At the same time, a recent report by the Runnymede Trust on Local ethnic inequalities, and using categories derived from the 2001 Census, found that over a 10 year period racial or ethnic inequality matters: • For minorities as a whole, education inequality worsened in nearly half of all districts in England and Wales between 2001 and 2011. • Local ethnic inequalities in terms of higher levels of unemployment for ethnic minorities than the White British are most widespread for the Mixed group, the Black group and the Asian group. • Health inequality is most severe for the Mixed group, which fares worse in terms of health than the White British group in the majority of districts. • Housing inequality for the Black group has worsened between 2001 and 2011 in terms of the average level of absolute inequality in overcrowding across districts and the proportion of districts with a higher incidence of overcrowding compared with the White British group.
So, in the criminal justice, social policy and political worlds, the reality of race as a key marker of social inequality seems evident. Yet, in the main, academics and social scientists take it as a truism that there is no such thing as race, or that it is merely an idea. How have we got here?
Considering the messy, contradictory and murderous history of race thinking and racial classifications, social scientists have good reasons to take issue with the idea of race.
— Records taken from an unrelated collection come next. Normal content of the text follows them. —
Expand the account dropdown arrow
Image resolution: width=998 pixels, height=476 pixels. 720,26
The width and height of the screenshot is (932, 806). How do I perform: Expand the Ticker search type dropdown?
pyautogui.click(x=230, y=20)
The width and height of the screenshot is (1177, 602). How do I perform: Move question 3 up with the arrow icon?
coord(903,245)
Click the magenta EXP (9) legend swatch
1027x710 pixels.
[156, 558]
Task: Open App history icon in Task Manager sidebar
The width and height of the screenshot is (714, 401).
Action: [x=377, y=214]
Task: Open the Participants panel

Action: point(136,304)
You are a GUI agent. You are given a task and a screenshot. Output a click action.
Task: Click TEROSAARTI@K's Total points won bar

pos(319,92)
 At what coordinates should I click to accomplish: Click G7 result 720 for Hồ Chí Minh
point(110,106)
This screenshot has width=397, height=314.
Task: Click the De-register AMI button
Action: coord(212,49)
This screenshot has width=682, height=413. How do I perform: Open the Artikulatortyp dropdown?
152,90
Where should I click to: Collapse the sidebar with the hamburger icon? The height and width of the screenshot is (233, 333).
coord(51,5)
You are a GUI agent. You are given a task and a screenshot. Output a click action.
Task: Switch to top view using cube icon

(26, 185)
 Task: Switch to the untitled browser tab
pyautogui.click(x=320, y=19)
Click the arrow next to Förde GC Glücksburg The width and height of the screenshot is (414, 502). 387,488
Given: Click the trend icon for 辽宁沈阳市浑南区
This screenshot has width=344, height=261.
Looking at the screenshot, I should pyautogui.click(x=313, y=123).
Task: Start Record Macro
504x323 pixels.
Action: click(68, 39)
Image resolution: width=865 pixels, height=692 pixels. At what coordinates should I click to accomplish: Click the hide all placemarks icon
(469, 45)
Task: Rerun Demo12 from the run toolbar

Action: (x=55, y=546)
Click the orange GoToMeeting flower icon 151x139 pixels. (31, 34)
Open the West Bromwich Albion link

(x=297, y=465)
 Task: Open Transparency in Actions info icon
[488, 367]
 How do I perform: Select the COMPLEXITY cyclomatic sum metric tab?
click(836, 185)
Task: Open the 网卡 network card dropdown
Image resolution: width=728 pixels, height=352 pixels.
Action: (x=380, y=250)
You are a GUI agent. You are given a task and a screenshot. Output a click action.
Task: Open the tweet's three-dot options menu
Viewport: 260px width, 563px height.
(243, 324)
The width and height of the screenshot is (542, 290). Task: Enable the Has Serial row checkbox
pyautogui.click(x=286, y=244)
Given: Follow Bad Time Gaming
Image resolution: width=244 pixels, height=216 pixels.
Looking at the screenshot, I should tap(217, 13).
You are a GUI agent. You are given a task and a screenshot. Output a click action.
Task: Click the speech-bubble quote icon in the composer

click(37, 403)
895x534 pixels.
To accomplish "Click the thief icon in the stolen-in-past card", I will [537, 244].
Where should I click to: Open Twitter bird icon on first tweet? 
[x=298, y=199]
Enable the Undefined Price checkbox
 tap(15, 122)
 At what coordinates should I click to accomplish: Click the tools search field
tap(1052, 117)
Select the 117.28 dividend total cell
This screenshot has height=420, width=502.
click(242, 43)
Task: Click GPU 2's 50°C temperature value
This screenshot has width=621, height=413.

Investigations under the banner of science have produced a multitude of racial classifications, ranging from three to ten to thirty categories in which human beings are subdivided according to definable physical characteristics. The variability of the groups demarcated, and of the varied phenotypical characteristics used to denote race, signals its basis in historical and social processes rather than unvarying rules of biology. So, rather than being fixed in nature it is the cultural variability of ideas about race that indicate its socially constructed character.
For much of the twentieth century and, particularly after the Nazi Holocaust and the 1951 UNESCO statement on race, there has been a general scientific consensus that race is not a scientific category. Human genetic variation was greater within the ‘same’ racial group rather than between ‘races’. Indeed, in 2000, the mapping of the Human Genome Project seemed to arrive at the same conclusion in showing that that the concept of race has no scientific or genetic basis.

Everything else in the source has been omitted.